◆ Task directions:
Please set down everything from "Pan Xiong, Lei" down to "36 Citations (Scopus)" in the earthquake forecasting abstract below, copying it word for word.

◆ Extract provided:
==========

Towards advancing the earthquake forecasting by machine learning of satellite data

Pan Xiong, Lei Tong, Kun Zhang, Xuhui Shen*, Roberto Battiston, Dimitar Ouzounov, Roberto Iuppa, Danny Crookes, Cheng Long, Huiyu Zhou

*Corresponding author for this work

Research output: Contribution to journalArticlepeer-review

36 Citations (Scopus)


Earthquakes have become one of the leading causes of death from natural hazards in the last fifty years. Continuous efforts have been made to understand the physical characteristics of earthquakes and the interaction between the physical hazards and the environments so that appropriate warnings may be generated before earthquakes strike. However, earthquake forecasting is not trivial at all. Reliable forecastings should include the analysis and the signals indicating the coming of a significant quake. Unfortunately, these signals are rarely evident before earthquakes occur, and therefore it is challenging to detect such precursors in seismic analysis. Among the available technologies for earthquake research, remote sensing has been commonly used due to its unique features such as fast imaging and wide image-acquisition range. Nevertheless, early studies on pre-earthquake and remote-sensing anomalies are mostly oriented towards anomaly identification and analysis of a single physical parameter. Many analyses are based on singular events, which provide a lack of understanding of this complex natural phenomenon because usually, the earthquake signals are hidden in the environmental noise. The universality of such analysis still is not being demonstrated on a worldwide scale. In this paper, we investigate physical and dynamic changes of seismic data and thereby develop a novel machine learning method, namely Inverse Boosting Pruning Trees (IBPT), to issue short-term forecast based on the satellite data of 1371 earthquakes of magnitude six or above due to their impact on the environment. We have analyzed and compared our proposed framework against several states of the art machine learning methods using ten different infrared and hyperspectral measurements collected between 2006 and 2013. Our proposed method outperforms all the six selected baselines and shows a strong capability in improving the likelihood of earthquake forecasting across different earthquake databases.

==========

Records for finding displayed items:
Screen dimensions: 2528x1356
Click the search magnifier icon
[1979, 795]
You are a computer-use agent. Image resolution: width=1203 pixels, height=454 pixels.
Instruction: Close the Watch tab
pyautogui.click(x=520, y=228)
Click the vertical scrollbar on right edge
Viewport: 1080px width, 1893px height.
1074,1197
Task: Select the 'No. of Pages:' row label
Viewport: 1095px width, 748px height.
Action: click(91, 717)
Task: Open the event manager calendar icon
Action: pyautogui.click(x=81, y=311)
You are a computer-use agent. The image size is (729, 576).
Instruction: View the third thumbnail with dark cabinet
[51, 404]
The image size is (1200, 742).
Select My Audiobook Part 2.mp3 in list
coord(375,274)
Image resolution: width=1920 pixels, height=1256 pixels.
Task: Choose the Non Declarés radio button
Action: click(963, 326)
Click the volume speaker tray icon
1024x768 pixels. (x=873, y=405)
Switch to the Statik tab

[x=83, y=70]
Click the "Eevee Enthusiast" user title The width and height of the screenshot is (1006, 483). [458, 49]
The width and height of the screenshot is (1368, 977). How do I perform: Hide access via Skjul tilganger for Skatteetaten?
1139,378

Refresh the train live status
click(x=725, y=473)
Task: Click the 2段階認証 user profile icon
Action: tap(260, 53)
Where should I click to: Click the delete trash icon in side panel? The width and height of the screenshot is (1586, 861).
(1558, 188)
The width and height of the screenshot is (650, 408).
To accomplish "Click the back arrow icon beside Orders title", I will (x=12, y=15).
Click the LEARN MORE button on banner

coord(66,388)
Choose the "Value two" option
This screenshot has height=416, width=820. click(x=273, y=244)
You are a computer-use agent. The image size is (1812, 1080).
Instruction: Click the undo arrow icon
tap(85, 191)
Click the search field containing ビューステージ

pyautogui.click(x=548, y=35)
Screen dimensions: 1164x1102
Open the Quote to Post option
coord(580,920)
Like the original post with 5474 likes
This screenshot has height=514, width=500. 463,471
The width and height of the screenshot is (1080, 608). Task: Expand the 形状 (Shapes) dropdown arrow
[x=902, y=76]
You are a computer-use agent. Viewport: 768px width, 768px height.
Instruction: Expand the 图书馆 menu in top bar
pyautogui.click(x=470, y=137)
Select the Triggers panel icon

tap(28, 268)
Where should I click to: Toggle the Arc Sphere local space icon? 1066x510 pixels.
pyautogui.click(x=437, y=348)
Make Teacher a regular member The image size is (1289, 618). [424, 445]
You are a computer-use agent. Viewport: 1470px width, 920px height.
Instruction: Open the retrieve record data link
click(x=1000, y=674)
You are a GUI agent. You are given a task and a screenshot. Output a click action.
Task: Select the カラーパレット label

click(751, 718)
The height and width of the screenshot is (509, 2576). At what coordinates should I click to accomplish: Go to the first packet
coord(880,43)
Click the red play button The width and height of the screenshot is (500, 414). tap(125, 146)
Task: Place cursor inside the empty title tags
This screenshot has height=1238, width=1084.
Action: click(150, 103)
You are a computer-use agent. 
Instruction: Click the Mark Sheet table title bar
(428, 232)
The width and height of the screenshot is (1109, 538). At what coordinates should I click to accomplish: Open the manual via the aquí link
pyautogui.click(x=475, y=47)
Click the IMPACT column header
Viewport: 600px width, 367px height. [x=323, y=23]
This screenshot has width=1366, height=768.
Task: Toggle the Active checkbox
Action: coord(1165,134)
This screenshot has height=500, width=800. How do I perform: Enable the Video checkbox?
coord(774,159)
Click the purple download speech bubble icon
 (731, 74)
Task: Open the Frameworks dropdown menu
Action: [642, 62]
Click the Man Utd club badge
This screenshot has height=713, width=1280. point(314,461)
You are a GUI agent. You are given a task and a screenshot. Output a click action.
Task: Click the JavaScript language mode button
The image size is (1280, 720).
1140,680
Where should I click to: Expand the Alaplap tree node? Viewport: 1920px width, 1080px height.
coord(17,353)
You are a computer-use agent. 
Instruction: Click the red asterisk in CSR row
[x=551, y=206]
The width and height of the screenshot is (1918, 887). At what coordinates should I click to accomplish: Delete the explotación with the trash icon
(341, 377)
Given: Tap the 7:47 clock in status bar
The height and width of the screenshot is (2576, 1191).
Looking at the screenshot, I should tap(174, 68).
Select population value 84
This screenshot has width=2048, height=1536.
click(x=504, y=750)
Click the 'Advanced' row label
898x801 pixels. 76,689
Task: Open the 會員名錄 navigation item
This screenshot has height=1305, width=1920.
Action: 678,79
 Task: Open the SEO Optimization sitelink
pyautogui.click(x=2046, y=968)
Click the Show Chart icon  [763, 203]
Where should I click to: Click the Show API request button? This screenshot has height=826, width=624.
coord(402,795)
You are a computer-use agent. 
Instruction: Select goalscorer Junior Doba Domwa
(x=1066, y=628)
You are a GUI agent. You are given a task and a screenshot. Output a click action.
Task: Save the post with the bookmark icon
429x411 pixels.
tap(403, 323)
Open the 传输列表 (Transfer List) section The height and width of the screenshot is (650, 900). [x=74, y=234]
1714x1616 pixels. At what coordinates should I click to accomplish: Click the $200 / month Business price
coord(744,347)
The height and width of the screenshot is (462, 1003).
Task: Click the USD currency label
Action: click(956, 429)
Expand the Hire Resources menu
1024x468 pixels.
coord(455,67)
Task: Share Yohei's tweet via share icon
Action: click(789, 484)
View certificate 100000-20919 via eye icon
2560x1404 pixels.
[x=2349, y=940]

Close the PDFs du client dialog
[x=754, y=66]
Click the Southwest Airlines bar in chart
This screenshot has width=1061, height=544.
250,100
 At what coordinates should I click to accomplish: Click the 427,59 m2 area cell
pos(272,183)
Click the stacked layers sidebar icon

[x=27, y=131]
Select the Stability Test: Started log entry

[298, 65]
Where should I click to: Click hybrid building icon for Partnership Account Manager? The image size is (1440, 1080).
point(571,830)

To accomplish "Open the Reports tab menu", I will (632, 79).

==========

◆ Right answer:
Pan Xiong, Lei Tong, Kun Zhang, Xuhui Shen*, Roberto Battiston, Dimitar Ouzounov, Roberto Iuppa, Danny Crookes, Cheng Long, Huiyu Zhou

*Corresponding author for this work

Research output: Contribution to journalArticlepeer-review

36 Citations (Scopus)